“San Jose State gave me an education, helped me pass the CPA exam and enabled me to have a 35-year career doing something I really loved here in Silicon Valley. We’re very grateful.” —Mark Loveless, ’78 Accounting
Mark and Kathy Loveless moved to San Jose from Virginia in the mid-1970s. The high school sweethearts married at 18. Mark had enlisted in the military while Kathy studied medical technology. After his honorable discharge, Mark studied with Kathy in Virginia until she graduated, at which point they loaded up their Plymouth Fury and drove west. Though Mark’s G.I. Bill helped pay for college, the 22-year-old was motivated to get through college quickly.

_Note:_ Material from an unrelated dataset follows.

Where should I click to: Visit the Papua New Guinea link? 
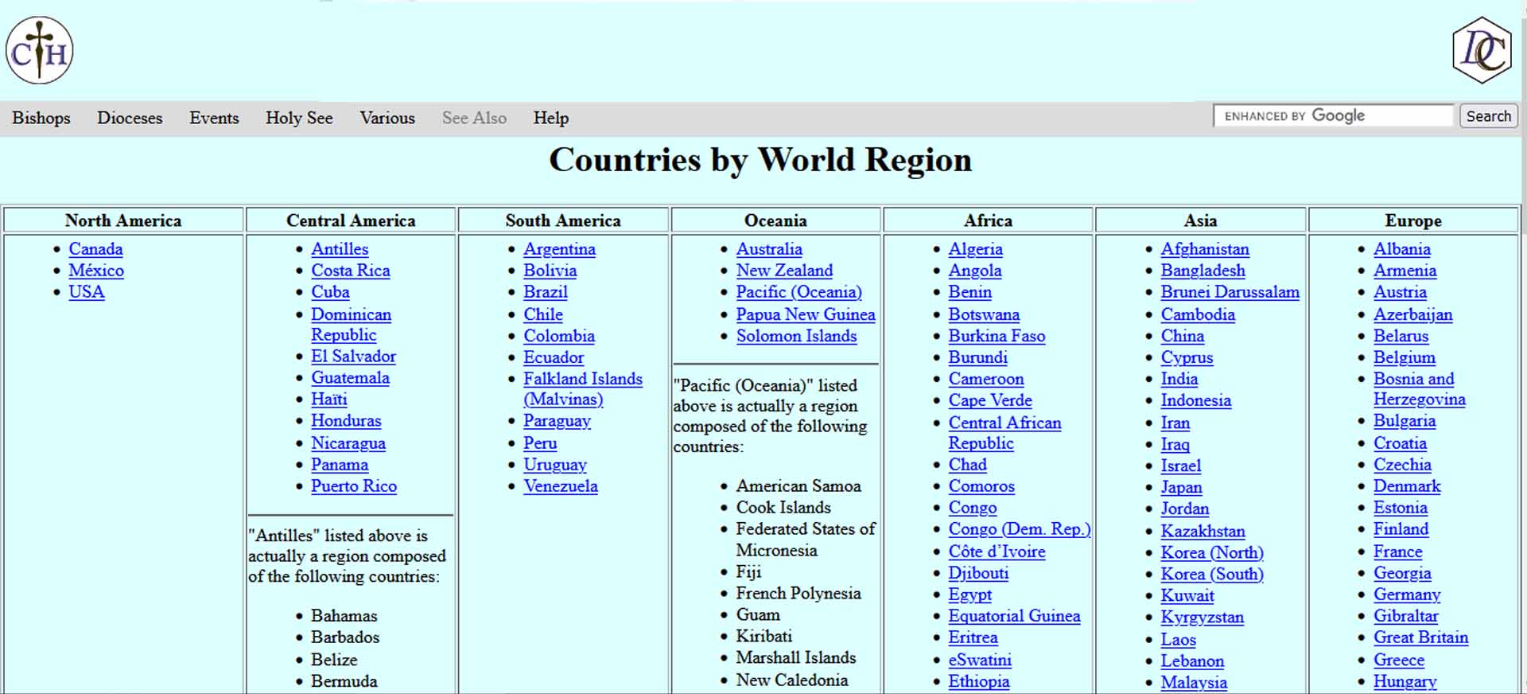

“I was married and had a pregnant wife,” says Mark, ’78 Accounting. “I took up to 20 units a semester so I could get through college in three years and a semester. Three days after I took my last final, I was working at PricewaterhouseCoopers, where I stayed for 22 years as an assurance partner in their technology sector. After a brief stint as a CFO at a software company, I returned to public accounting as a managing partner at Burr Pilger Mayer. I ended up having a 35-year accounting career, which I wouldn’t have had without San Jose State. That’s one of the reasons we felt it important to give back.”
Accounting offered Mark stability and helped him build skills in sales, marketing, business and finance. Kathy worked as a medical technologist at Good Samaritan Hospital while they raised two daughters. After they retired, the longtime annual supporters of SJSU established the Mark and Kathy Loveless Scholarship for service members and military veterans in the accounting department.
“San Jose State gave us a good life and we wanted to aid those who have done service for our country and now need help continuing their studies so they can go on to be productive citizens,” says Kathy.
After meeting scholarship recipients and seeing the difference their support made, Mark and Kathy provided a provision in their estate plan to permanently endow the fund. Veterans and service members will continue to benefit from their generosity for years to come.
“Generally, veterans or service members are in their 20s and, chances are, they have been on their own for a while,” says Mark. “They may be further along in their lives so it’s harder for them to take off the time to get an education. I remember how scarce the money was when we were doing it. Hopefully our scholarship helps.”